Tolerance and Withdrawal
Tolerance and withdrawal can come about as a result of the long-term use of alcohol and other substances and this is the case with Adam. There may be depression and anxiety as symptoms of Adam withdrawing from the dependence on alcohol (Sacks, Ries, Ziedonis & Center for Substance Abuse Treatment, 2005).

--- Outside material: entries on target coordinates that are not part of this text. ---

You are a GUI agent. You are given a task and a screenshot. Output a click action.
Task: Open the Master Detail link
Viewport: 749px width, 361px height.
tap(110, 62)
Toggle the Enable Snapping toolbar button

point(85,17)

For the treatment of Adam to be effective, there will have to be coordination between the service providers. To improve the treatment that he is receiving, the community bonds should be enhanced. Where there is competition among agencies, the care given is compromised. The treatment of Adam should be comprehensive, so that his problems are viewed in totality considering his history, his current status, and both the alcohol dependence and the PTSD. His childhood traumatic experience should be addressed as a matter of priority (Sacks, Ries, Ziedonis & Center for Substance Abuse Treatment, 2005).
Brady, K. T., & Back, S. E. (2012). Childhood trauma, posttraumatic stress disorder, and alcohol dependence. Alcohol research: current reviews, 34(4), 408.
DSM-5 American Psychiatric Association. (2013). Diagnostic and statistical manual of mental disorders. Arlington: American Psychiatric Publishing.
Jongsma, A. E., & Perkinson, R. R. (2013). The addiction treatment planner. Hoboken, N.J: Wiley.
Olson R. (2012). Alcohol Dependence and Suicide. Retrieved 26 January 2016 from http://www.suicideinfo.ca/LinkClick.aspx?fileticket=IenSG2V_ZxM%3D&tabid=579
Sacks, S., Ries, R. K., Ziedonis, D. M., & Center for Substance Abuse Treatment. (2005). Substance abuse treatment for persons with co-occurring disorders.